I can tell you with near-100% certainty. This isn’t what you want to happen. Disaster in the making.

Just because you can doesn’t mean you should. There is very little competitive advantage to be gained from this type of effort in most companies.

  • What we "want" and what businesses will demand are very different things. I can tell you from 40 years build software, all companies care about is functional software. They don't care about code quality, maintainability, or tech debt. Never seen a single CTO say, "Let's carve out 20% of our sprints for tech debt," even though as architects we recommend something like that all the time.

    The motto has always been, "Make it work."

    Not, "Make it perfect."

    • I think we are both saying similar things here (believe it or not). Sales leaders turnover with surprising frequency - 18-24 months. About the time the sales team tells you what they “want” and you fine tune it, they will be gone. The next person will come in and probably scrap 50-75% of what the prior leader did. New requirements.

      Meanwhile, besides functionality, you’ll want/need to plug in the latest and greatest go to market tools for marketing -and demand gen. But… that’ll be a custom effort, too.

      Along the way you’ll also realize that you’re missing out on the most common practices in the industry because you built some idiosyncratic tool that only is relevant to your company.
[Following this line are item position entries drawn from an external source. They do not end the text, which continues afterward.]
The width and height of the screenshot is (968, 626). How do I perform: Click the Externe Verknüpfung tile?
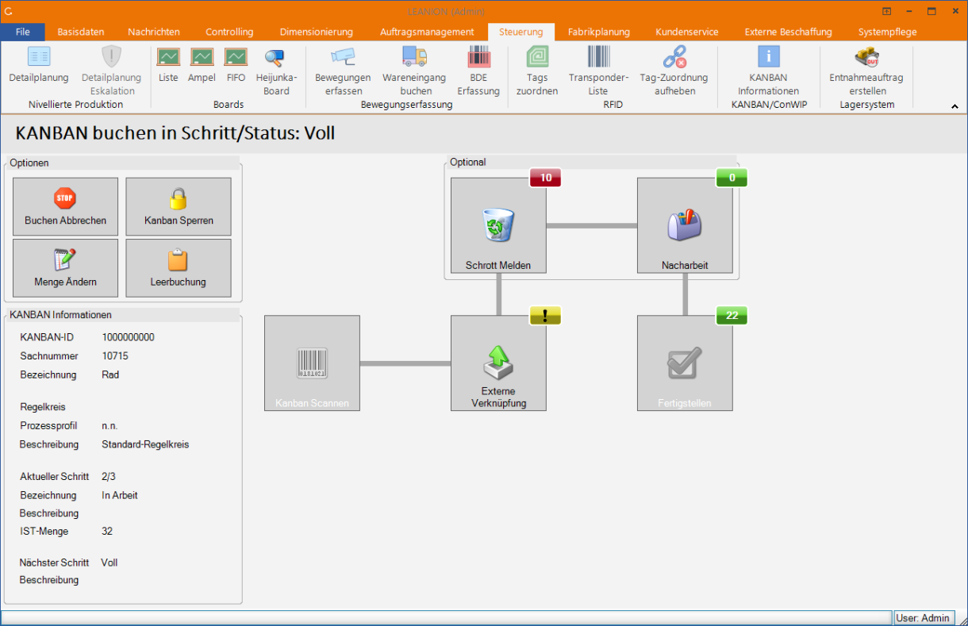[x=498, y=363]
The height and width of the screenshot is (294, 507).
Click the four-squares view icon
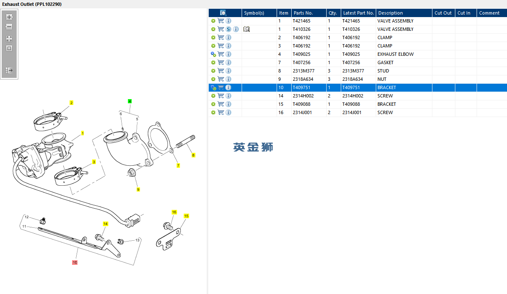click(9, 38)
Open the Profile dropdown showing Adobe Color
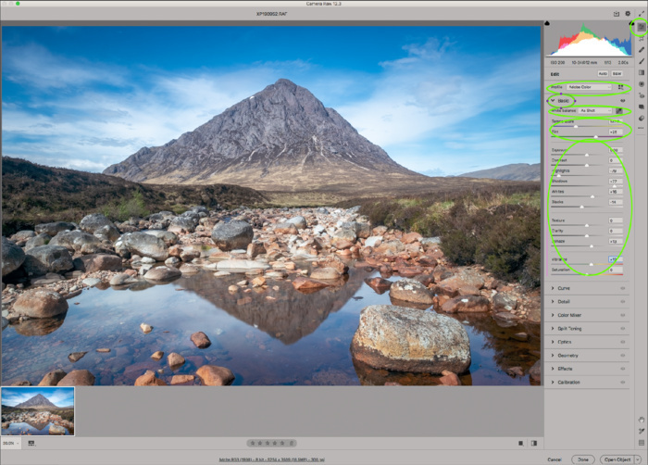The image size is (648, 465). [x=590, y=86]
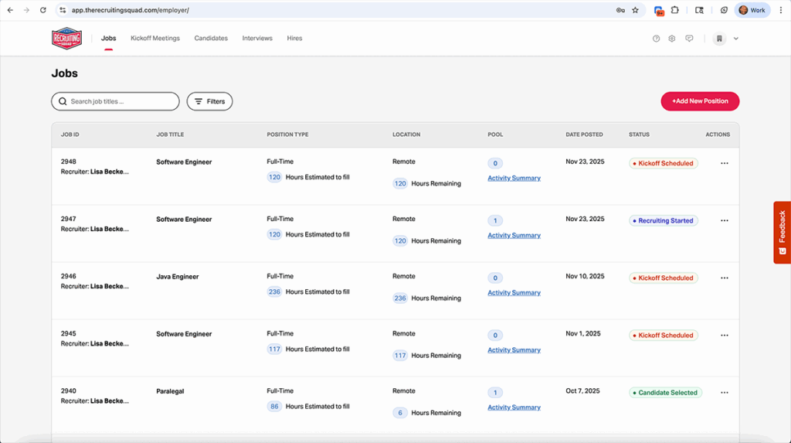Open actions menu for job 2948

point(724,163)
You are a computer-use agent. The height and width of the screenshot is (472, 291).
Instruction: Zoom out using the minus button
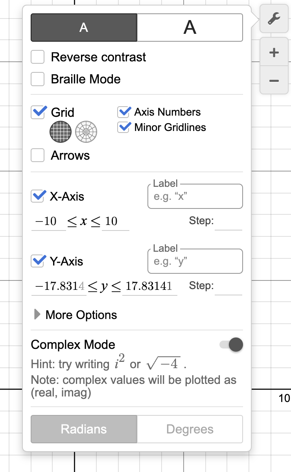[x=274, y=80]
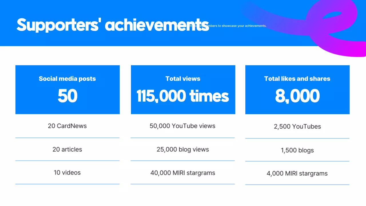Click the "1,500 blogs" entry
Screen dimensions: 366x206
click(x=297, y=150)
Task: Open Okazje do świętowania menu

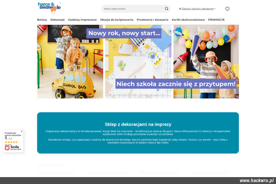Action: (x=116, y=20)

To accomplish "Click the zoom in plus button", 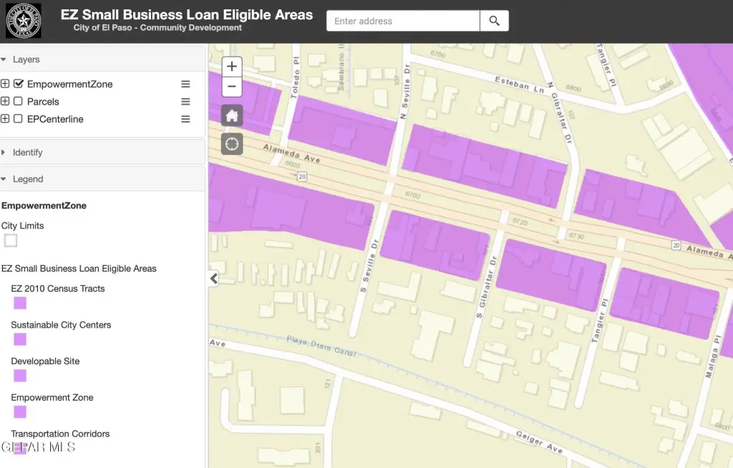I will (x=231, y=67).
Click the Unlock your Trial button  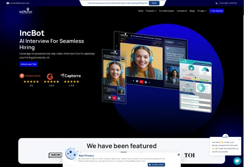28,64
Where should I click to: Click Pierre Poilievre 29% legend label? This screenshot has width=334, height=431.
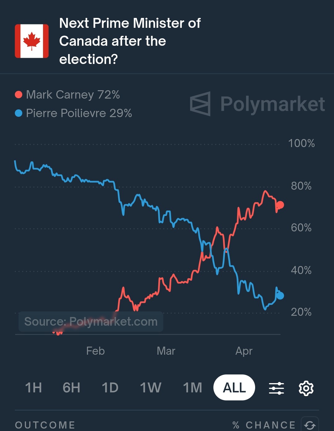(x=79, y=113)
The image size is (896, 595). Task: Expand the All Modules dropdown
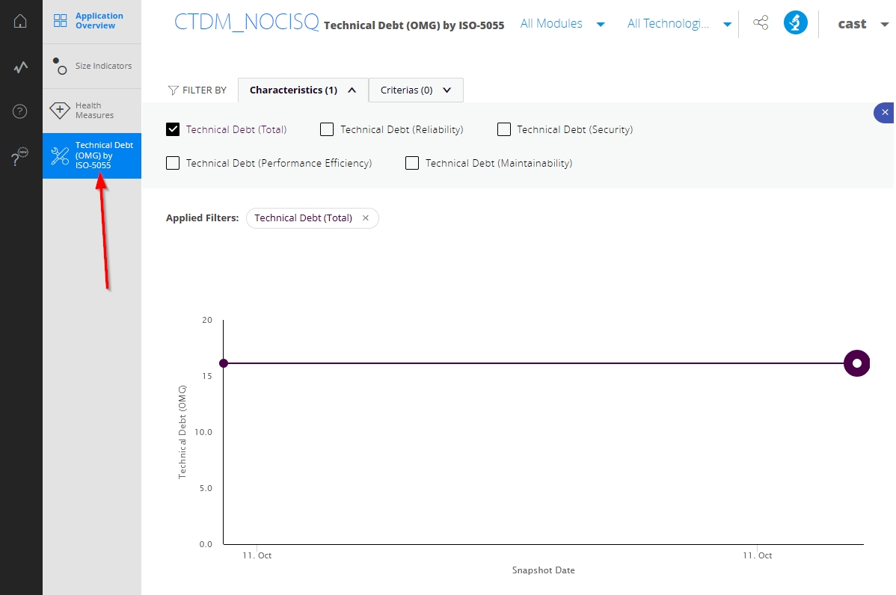(562, 24)
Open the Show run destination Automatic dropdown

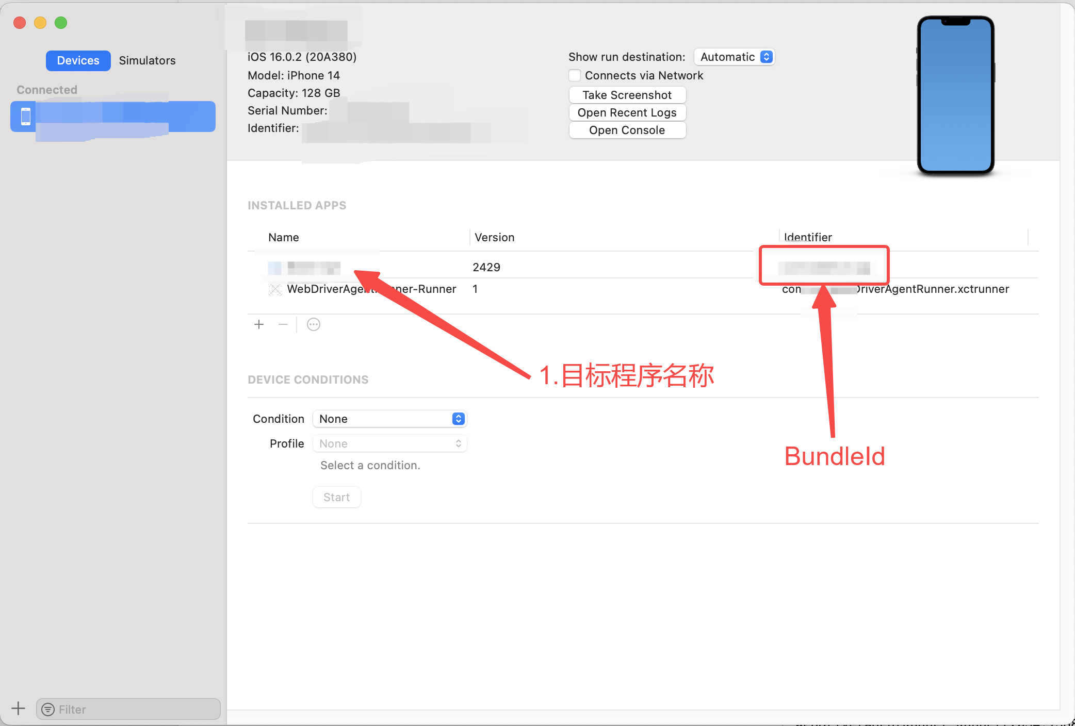point(734,57)
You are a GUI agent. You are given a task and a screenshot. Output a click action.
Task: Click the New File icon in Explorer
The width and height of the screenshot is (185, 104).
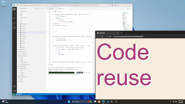(35, 9)
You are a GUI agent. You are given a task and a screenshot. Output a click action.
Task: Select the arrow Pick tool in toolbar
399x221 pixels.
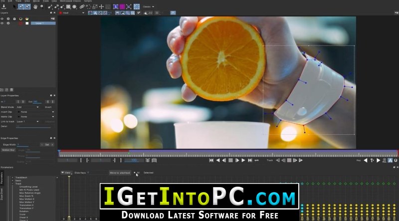pos(13,6)
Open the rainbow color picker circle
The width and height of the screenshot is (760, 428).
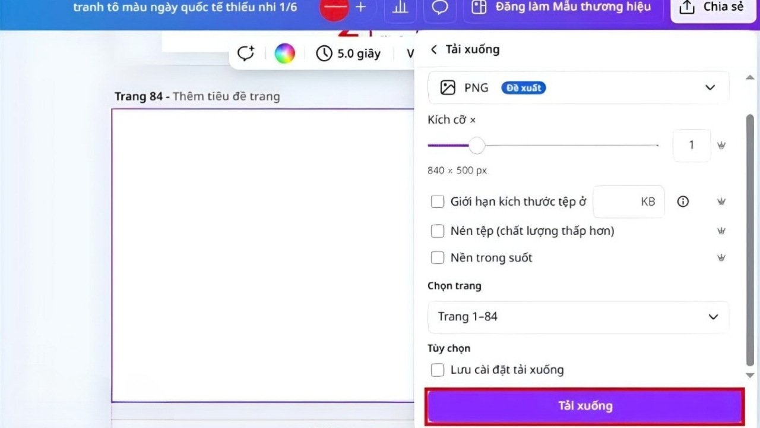coord(284,54)
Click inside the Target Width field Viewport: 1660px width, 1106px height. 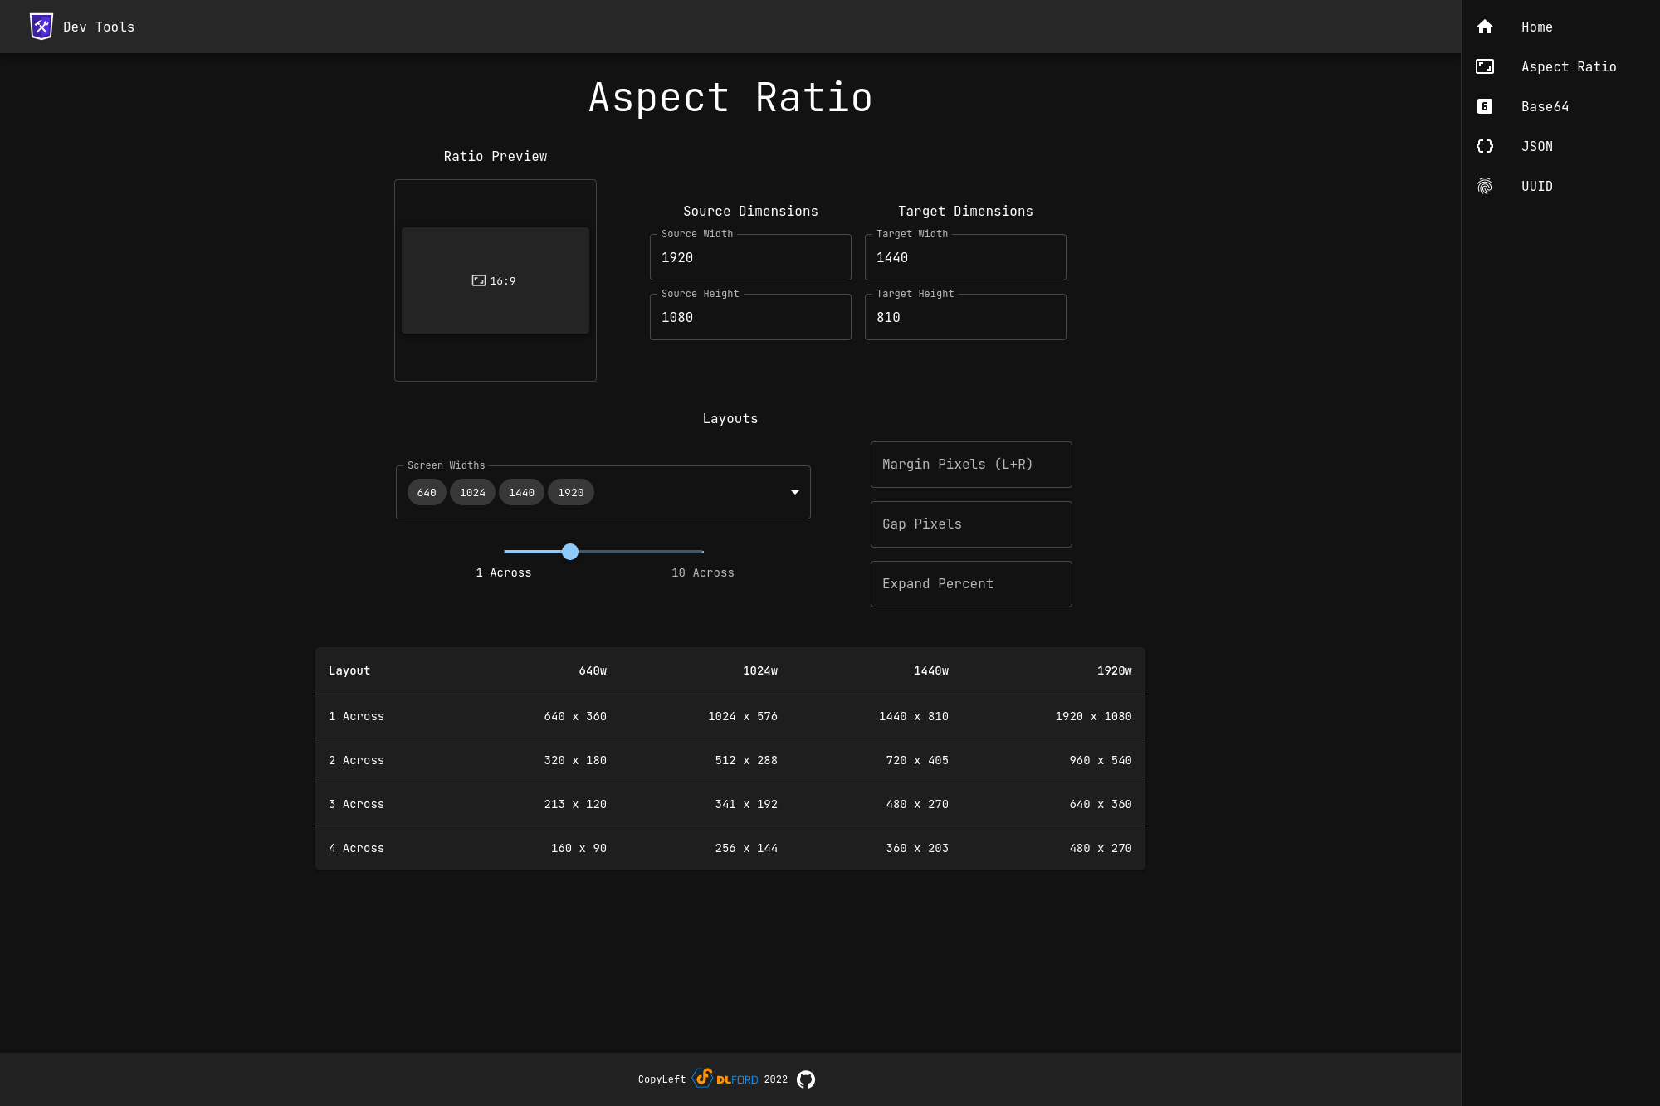pyautogui.click(x=964, y=257)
      History may very well prove me wrong, but I think you’re underestimating the expertise that underlies these products and platforms. It’s not just code, and the costs of getting it wrong are more than just an engineer’s time. When you waste time in GTM the impacts on the business and valuation are not linear, they’re exponential.

  • Agreed. We went from “internalise your core business and contract what doesn't give you an edge” to “actually just build everything in-house with AI”. Maybe that’ll be the better option in the end, but for now it looks like tons of wasted effort. 100x developers working on the wrong thing.

Yep agreed, totally changes build vs buy decisions. Which is not to say it's always "build" now, but the calculation has changed.